Copy the data from its first line through the line that contains "coord(153,49)", replacing "Console" with "Network" and changing nothing else.

> Recorded information:
::::::::
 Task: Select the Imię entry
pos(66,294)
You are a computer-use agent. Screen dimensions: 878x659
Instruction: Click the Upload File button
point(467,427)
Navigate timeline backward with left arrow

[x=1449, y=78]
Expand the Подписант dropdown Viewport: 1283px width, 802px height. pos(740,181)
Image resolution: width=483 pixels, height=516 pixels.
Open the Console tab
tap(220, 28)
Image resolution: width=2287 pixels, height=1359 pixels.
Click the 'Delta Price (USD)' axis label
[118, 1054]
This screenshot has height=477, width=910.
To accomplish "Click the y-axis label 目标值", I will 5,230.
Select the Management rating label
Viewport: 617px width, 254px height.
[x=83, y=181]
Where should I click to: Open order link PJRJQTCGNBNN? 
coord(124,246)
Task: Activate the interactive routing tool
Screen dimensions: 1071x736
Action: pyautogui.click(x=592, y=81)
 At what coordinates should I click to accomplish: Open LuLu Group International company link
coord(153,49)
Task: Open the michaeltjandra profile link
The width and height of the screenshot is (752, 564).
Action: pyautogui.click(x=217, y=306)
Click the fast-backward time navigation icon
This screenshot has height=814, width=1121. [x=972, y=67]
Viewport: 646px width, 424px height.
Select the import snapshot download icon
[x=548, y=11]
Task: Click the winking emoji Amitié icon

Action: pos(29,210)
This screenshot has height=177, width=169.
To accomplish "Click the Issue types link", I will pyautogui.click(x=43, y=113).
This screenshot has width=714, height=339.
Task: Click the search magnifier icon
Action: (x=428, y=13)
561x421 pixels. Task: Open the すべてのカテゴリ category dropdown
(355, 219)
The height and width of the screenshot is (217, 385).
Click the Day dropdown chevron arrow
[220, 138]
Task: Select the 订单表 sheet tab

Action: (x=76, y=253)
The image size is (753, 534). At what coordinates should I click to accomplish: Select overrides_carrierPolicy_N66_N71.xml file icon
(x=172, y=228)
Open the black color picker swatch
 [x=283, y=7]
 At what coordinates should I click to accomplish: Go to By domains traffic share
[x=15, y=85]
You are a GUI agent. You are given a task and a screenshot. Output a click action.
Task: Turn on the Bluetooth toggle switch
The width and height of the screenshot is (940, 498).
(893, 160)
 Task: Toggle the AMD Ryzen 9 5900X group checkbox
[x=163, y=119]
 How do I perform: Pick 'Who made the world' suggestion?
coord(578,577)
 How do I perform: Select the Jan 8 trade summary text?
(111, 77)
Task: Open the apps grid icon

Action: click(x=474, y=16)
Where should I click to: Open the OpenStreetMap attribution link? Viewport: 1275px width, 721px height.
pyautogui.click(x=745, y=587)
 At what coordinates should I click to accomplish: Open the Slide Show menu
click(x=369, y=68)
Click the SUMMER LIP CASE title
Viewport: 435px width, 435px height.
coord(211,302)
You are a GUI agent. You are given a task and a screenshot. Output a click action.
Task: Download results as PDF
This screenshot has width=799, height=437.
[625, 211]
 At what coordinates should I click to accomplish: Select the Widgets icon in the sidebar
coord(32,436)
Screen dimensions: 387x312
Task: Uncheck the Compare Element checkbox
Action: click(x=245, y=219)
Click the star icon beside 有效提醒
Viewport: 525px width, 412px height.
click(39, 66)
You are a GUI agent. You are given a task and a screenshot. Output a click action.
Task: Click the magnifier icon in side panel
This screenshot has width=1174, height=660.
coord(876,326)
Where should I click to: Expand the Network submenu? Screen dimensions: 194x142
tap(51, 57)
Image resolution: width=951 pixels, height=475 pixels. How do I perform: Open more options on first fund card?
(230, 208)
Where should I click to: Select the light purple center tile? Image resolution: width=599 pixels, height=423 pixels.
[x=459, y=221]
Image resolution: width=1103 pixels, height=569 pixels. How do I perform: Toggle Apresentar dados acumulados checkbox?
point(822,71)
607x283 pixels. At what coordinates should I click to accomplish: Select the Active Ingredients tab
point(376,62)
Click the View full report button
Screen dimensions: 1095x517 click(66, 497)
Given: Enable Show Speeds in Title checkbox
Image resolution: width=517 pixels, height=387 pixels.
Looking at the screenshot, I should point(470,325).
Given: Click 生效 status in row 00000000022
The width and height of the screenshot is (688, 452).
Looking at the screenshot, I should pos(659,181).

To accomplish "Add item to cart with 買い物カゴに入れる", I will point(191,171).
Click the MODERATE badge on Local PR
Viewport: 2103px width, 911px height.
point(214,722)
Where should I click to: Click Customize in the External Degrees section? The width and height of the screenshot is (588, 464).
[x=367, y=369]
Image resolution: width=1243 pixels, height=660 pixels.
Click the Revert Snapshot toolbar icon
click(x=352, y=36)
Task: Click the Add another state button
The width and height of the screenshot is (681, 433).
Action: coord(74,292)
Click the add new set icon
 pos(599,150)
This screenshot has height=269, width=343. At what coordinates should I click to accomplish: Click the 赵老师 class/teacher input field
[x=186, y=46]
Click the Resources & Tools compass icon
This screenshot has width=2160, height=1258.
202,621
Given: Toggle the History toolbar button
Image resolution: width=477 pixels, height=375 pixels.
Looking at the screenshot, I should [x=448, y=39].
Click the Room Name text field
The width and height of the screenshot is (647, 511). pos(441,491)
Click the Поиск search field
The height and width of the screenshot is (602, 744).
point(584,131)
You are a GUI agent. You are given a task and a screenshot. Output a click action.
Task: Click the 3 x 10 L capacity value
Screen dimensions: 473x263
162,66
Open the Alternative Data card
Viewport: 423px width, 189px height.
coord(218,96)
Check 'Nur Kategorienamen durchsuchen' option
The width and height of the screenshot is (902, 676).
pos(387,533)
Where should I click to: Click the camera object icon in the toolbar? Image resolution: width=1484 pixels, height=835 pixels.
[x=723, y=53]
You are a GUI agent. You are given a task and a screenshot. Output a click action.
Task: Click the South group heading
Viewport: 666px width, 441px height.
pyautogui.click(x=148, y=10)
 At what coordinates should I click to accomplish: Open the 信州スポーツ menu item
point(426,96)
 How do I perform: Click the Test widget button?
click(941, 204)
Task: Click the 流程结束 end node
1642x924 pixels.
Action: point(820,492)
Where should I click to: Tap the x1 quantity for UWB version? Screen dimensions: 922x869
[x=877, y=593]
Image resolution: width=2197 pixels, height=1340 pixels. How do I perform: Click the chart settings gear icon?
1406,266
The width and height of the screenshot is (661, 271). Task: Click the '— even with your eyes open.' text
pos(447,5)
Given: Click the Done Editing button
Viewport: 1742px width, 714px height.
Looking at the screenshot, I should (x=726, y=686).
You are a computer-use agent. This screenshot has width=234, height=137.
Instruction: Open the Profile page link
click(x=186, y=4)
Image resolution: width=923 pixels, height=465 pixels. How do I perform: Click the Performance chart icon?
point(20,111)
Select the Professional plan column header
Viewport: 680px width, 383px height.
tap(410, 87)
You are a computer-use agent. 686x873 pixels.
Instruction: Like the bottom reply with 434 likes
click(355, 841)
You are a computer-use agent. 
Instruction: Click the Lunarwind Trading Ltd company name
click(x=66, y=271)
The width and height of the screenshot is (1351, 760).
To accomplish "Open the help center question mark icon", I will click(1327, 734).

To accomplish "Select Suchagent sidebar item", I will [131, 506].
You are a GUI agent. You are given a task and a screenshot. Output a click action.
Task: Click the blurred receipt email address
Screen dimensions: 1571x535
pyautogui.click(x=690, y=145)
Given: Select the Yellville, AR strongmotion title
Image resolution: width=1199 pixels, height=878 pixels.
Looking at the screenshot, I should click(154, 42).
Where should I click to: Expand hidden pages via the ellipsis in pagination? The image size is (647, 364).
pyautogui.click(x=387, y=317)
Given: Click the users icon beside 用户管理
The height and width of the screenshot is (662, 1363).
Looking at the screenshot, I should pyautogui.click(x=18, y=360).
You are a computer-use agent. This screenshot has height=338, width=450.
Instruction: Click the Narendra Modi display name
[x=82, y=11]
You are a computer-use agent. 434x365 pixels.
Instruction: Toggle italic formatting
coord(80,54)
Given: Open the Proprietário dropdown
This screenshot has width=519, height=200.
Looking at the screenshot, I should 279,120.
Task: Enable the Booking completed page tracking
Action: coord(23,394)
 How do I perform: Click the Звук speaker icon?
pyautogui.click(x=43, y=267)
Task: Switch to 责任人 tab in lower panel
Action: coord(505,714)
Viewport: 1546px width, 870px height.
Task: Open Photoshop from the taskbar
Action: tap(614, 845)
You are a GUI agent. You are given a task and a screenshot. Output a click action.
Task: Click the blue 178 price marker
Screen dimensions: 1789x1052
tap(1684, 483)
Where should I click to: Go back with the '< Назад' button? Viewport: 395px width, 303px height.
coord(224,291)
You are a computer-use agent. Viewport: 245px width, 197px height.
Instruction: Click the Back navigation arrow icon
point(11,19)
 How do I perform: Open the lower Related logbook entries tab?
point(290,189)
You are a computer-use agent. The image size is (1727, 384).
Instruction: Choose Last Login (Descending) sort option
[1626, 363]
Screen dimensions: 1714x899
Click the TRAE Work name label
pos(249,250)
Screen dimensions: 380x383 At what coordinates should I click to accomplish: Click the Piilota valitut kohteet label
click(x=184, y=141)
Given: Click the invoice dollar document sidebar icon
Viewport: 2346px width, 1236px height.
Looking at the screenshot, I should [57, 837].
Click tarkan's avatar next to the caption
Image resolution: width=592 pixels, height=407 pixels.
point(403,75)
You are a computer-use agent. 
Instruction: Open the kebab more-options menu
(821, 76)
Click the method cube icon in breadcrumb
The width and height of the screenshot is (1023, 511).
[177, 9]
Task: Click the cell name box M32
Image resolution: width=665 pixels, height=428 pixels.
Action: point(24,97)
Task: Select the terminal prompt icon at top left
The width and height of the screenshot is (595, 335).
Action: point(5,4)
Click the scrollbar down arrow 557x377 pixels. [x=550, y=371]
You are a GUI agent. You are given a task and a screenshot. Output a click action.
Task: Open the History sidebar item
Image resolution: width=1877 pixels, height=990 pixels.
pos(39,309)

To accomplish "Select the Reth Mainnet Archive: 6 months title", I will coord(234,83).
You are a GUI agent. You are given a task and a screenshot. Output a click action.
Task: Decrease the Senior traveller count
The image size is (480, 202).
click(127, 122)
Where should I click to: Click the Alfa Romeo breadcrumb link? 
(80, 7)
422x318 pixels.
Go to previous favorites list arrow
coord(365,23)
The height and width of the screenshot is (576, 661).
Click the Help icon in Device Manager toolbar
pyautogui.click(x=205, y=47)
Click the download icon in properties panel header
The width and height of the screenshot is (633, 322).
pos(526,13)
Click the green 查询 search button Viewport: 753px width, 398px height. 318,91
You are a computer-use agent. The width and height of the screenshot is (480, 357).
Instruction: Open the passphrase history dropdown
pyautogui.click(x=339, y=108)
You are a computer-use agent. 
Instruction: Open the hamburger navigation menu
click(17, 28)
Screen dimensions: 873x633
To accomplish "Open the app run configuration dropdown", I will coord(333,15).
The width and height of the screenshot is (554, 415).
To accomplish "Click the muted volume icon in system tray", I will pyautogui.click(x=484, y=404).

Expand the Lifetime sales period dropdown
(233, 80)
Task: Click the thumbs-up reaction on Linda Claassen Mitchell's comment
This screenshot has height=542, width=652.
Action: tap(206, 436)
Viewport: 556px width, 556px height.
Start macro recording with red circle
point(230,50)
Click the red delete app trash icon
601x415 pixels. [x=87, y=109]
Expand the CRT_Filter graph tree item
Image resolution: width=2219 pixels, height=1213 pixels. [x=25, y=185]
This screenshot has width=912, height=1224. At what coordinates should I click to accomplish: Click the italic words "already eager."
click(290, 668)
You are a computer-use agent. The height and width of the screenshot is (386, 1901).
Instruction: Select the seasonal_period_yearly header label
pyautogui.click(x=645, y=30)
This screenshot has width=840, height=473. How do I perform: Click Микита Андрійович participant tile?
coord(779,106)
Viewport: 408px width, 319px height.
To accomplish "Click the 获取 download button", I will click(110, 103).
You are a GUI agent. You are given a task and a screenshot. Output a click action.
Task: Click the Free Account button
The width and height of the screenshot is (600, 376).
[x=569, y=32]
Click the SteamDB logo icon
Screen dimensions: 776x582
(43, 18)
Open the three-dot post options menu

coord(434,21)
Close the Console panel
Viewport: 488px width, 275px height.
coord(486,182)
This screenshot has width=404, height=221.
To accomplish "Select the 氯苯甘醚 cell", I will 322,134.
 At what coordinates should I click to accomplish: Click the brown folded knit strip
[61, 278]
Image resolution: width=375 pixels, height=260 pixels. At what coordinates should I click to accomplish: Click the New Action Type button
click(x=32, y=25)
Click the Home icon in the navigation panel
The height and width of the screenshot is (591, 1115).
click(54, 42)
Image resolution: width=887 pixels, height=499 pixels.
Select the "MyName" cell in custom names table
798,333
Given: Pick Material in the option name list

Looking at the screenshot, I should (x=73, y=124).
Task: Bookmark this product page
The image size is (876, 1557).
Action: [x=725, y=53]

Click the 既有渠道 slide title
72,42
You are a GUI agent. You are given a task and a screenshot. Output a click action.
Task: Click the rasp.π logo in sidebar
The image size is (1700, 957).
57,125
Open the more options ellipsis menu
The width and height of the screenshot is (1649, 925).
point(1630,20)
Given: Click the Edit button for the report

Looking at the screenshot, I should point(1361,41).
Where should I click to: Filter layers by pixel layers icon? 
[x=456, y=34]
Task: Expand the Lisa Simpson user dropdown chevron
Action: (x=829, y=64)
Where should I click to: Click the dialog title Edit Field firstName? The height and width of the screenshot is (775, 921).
::::::::
> Solution for this exercise:
 Task: Select the Imię entry
pos(66,294)
You are a computer-use agent. Screen dimensions: 878x659
Instruction: Click the Upload File button
point(467,427)
Navigate timeline backward with left arrow

[x=1449, y=78]
Expand the Подписант dropdown Viewport: 1283px width, 802px height. pos(740,181)
Image resolution: width=483 pixels, height=516 pixels.
Open the Network tab
tap(220, 28)
Image resolution: width=2287 pixels, height=1359 pixels.
Click the 'Delta Price (USD)' axis label
[118, 1054]
This screenshot has height=477, width=910.
To accomplish "Click the y-axis label 目标值", I will 5,230.
Select the Management rating label
Viewport: 617px width, 254px height.
[x=83, y=181]
Where should I click to: Open order link PJRJQTCGNBNN? 
coord(124,246)
Task: Activate the interactive routing tool
Screen dimensions: 1071x736
Action: pyautogui.click(x=592, y=81)
 At what coordinates should I click to accomplish: Open LuLu Group International company link
coord(153,49)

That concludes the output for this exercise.